**WHAT THIS TASK INVOLVES**
Everything from the line with "Image resolution: width=782" to the last line of the material below is what to reproduce, exactly and with no other lines.

Top of MATERIAL FOR THIS EXERCISE

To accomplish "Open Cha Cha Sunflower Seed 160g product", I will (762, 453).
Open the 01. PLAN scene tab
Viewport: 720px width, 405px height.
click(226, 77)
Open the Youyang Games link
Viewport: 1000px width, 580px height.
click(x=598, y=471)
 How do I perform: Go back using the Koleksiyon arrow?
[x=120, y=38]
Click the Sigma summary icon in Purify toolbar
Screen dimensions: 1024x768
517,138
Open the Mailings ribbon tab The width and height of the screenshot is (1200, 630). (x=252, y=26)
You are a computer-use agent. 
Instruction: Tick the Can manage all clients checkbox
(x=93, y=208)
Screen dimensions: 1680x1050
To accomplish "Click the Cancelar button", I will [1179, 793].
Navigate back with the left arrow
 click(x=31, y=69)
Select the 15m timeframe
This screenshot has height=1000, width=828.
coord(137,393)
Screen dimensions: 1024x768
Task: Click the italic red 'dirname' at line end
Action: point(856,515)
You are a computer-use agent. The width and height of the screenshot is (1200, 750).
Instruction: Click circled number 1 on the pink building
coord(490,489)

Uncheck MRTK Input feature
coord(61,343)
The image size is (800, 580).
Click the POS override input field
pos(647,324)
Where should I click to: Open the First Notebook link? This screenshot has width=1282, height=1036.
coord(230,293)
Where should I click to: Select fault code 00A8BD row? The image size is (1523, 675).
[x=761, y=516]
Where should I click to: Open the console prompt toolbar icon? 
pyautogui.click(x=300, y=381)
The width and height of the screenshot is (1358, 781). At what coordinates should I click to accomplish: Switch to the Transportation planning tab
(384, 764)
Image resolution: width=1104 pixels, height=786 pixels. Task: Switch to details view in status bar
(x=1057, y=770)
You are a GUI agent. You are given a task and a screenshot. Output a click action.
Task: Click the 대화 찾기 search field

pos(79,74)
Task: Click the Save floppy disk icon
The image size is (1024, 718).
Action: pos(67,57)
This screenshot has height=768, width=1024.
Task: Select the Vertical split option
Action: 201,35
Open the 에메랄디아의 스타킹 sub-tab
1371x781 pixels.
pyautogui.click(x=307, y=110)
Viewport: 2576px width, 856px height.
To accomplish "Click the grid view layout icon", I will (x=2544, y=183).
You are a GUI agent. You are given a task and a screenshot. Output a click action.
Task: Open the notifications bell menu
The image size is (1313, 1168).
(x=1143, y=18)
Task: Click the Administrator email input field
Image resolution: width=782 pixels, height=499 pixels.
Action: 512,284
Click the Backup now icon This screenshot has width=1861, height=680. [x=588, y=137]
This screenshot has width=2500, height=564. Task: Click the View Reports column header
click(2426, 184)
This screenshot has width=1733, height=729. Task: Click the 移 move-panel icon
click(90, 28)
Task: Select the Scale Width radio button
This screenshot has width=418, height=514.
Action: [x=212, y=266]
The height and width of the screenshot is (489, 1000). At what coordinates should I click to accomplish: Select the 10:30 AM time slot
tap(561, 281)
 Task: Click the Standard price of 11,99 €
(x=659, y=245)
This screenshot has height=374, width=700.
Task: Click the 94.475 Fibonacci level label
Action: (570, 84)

Bottom of MATERIAL FOR THIS EXERCISE

**EXPECTED ANSWER**
Image resolution: width=782 pixels, height=499 pixels.
Action: 512,284
Click the Backup now icon This screenshot has width=1861, height=680. [x=588, y=137]
This screenshot has width=2500, height=564. Task: Click the View Reports column header
click(2426, 184)
This screenshot has width=1733, height=729. Task: Click the 移 move-panel icon
click(90, 28)
Task: Select the Scale Width radio button
This screenshot has width=418, height=514.
Action: [x=212, y=266]
The height and width of the screenshot is (489, 1000). At what coordinates should I click to accomplish: Select the 10:30 AM time slot
tap(561, 281)
 Task: Click the Standard price of 11,99 €
(x=659, y=245)
This screenshot has height=374, width=700.
Task: Click the 94.475 Fibonacci level label
Action: (570, 84)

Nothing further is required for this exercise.